Yellow-tipped nudibranch

Scientific classification
- Kingdom: Animalia
- Phylum: Mollusca
- Class: Gastropoda
- Order: Nudibranchia
- Suborder: Aeolidacea
- Family: Facelinidae
- Genus: Caloria
- Species: C. sp. 2
- Binomial name: Caloria sp. 2

= Yellow-tipped nudibranch =

Species of gastropod

The yellow-tipped nudibranch, Caloria sp. 2, as designated by Gosliner, 1987, is a species of sea slug, specifically an aeolid nudibranch, a marine gastropod mollusc in the family Facelinidae.

==Distribution==
This species is endemic to the South African coast and is found only on the Atlantic coast of the Cape Peninsula in 10–30 m of water. As at November 2009, it remained undescribed by science.

==Description==
The yellow-tipped nudibranch grows to 30 mm in total length. It is a slender pale-bodied aeolid with numerous lavender cerata with yellow tips.
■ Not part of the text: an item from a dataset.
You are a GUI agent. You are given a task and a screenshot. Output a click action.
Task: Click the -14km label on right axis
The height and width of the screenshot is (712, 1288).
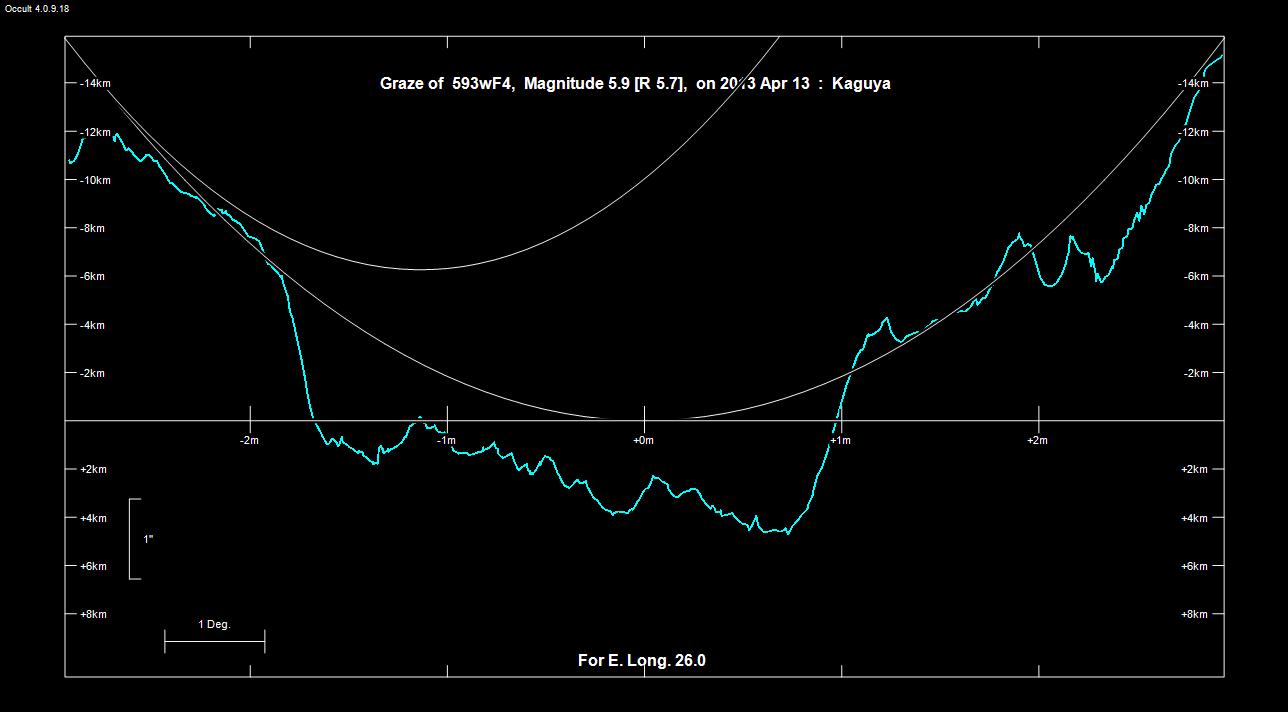pyautogui.click(x=1193, y=84)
Its head bears perfoliate orange rhinophores and a pair of oral tentacles which have an orange band in their midsection.

==Ecology==
This aeolid feeds on hydroids. In common with other aeolid nudibranchs, the cerata of black-dot nudibranch aid in respiration but also contain extensions of the digestive system. The nudibranch eats the hydroid and passes its nematocysts unharmed through its digestive system to the tips of its cerata. Here the nematocysts mature and are then used by the nudibranch for its own defence. It is probable that the bright colours of the black-dot nudibranch serve to advertise to predators that it is toxic.